**给定问题:** 把下面所有条目逐字照录一遍，答案中不要放入图片。

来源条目
********************

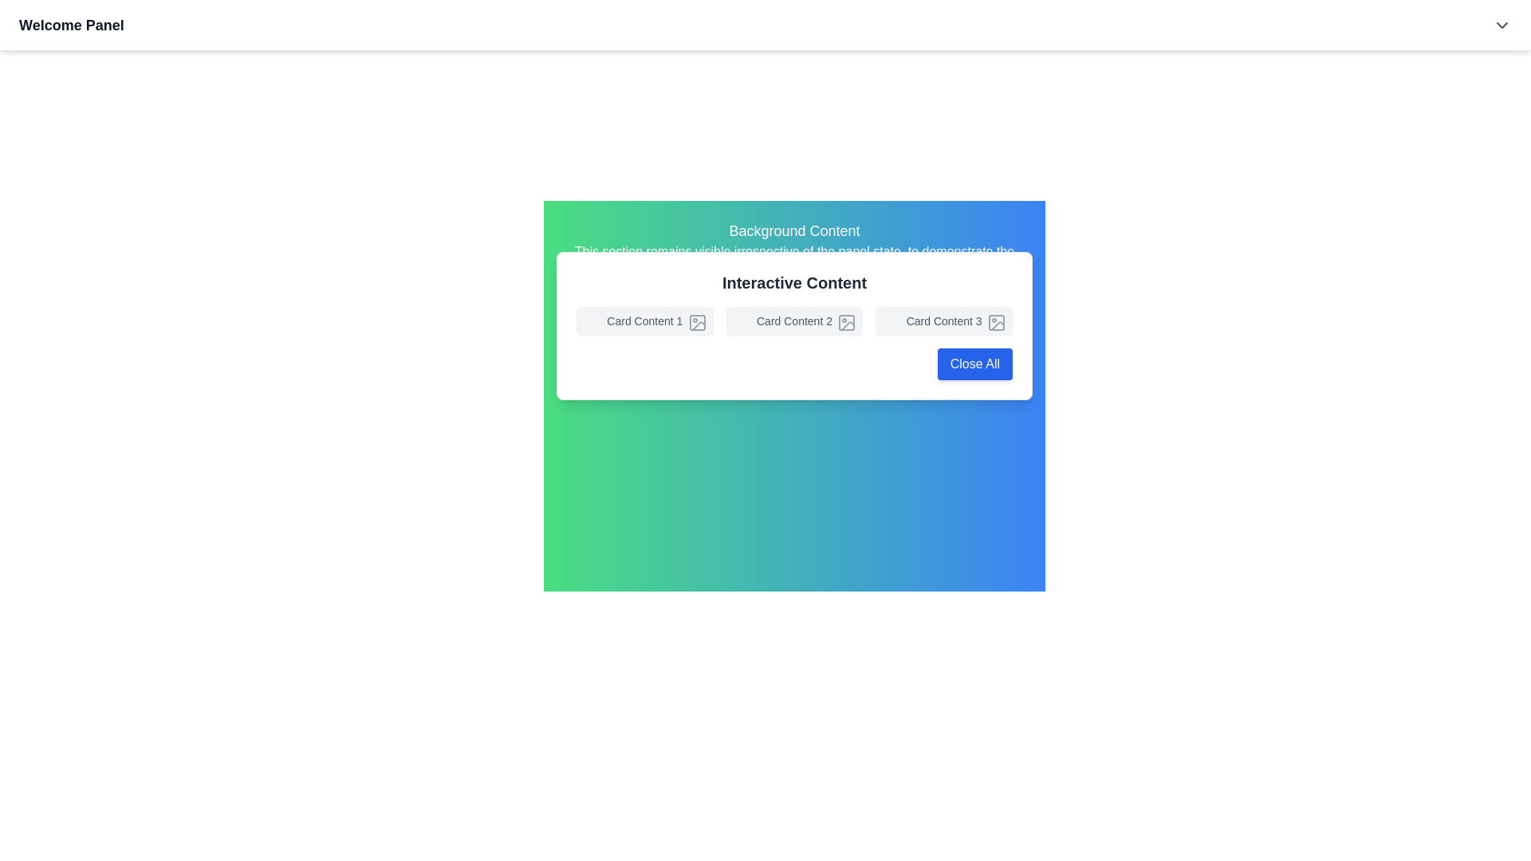 The width and height of the screenshot is (1531, 861). What do you see at coordinates (644, 321) in the screenshot?
I see `the text block displaying 'Card Content 1' in gray color located in the first card of the interactive panel` at bounding box center [644, 321].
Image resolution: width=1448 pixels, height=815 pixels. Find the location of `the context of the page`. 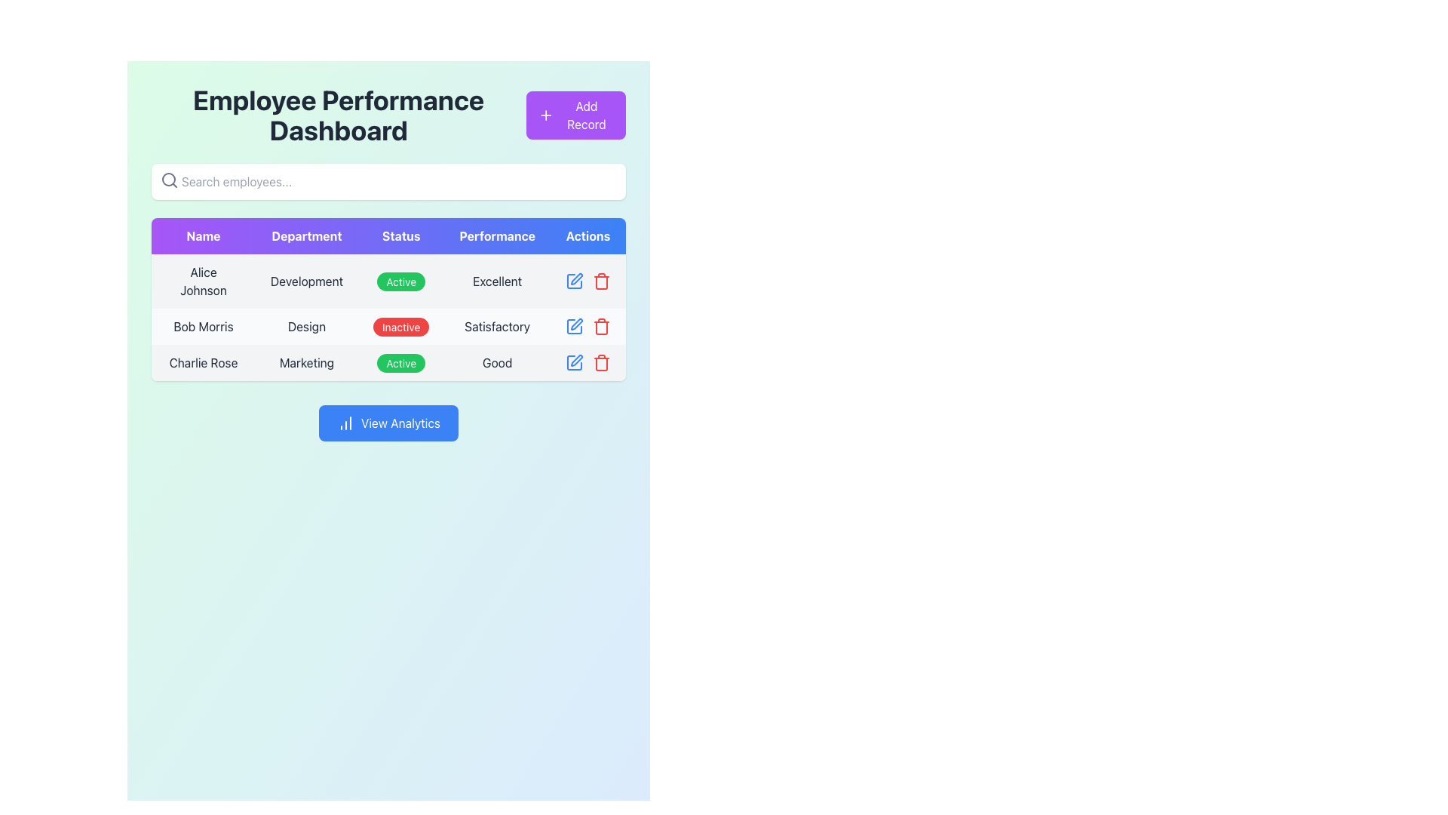

the context of the page is located at coordinates (338, 115).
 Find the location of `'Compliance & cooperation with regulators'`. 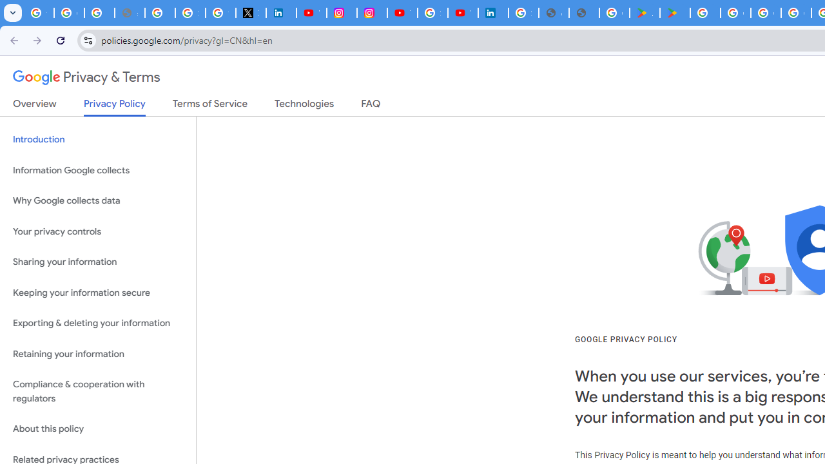

'Compliance & cooperation with regulators' is located at coordinates (97, 391).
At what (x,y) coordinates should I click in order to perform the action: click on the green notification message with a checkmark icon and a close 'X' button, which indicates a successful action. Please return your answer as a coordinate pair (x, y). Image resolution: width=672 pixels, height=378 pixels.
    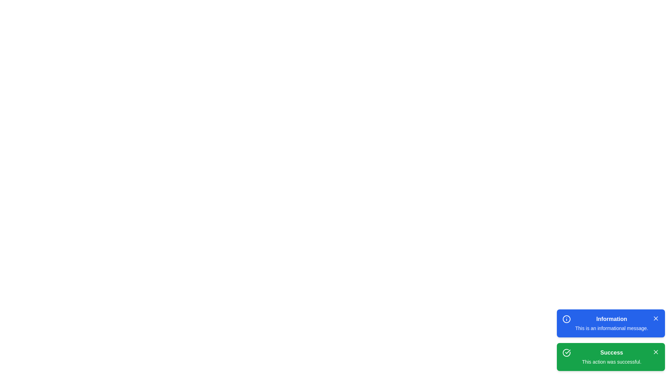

********************

**输出结果:**
 The width and height of the screenshot is (1531, 861). What do you see at coordinates (644, 321) in the screenshot?
I see `the text block displaying 'Card Content 1' in gray color located in the first card of the interactive panel` at bounding box center [644, 321].
Image resolution: width=1448 pixels, height=815 pixels. Find the location of `the context of the page`. 

the context of the page is located at coordinates (338, 115).
 Find the location of `'Compliance & cooperation with regulators'`. 

'Compliance & cooperation with regulators' is located at coordinates (97, 391).
At what (x,y) coordinates should I click in order to perform the action: click on the green notification message with a checkmark icon and a close 'X' button, which indicates a successful action. Please return your answer as a coordinate pair (x, y). Image resolution: width=672 pixels, height=378 pixels.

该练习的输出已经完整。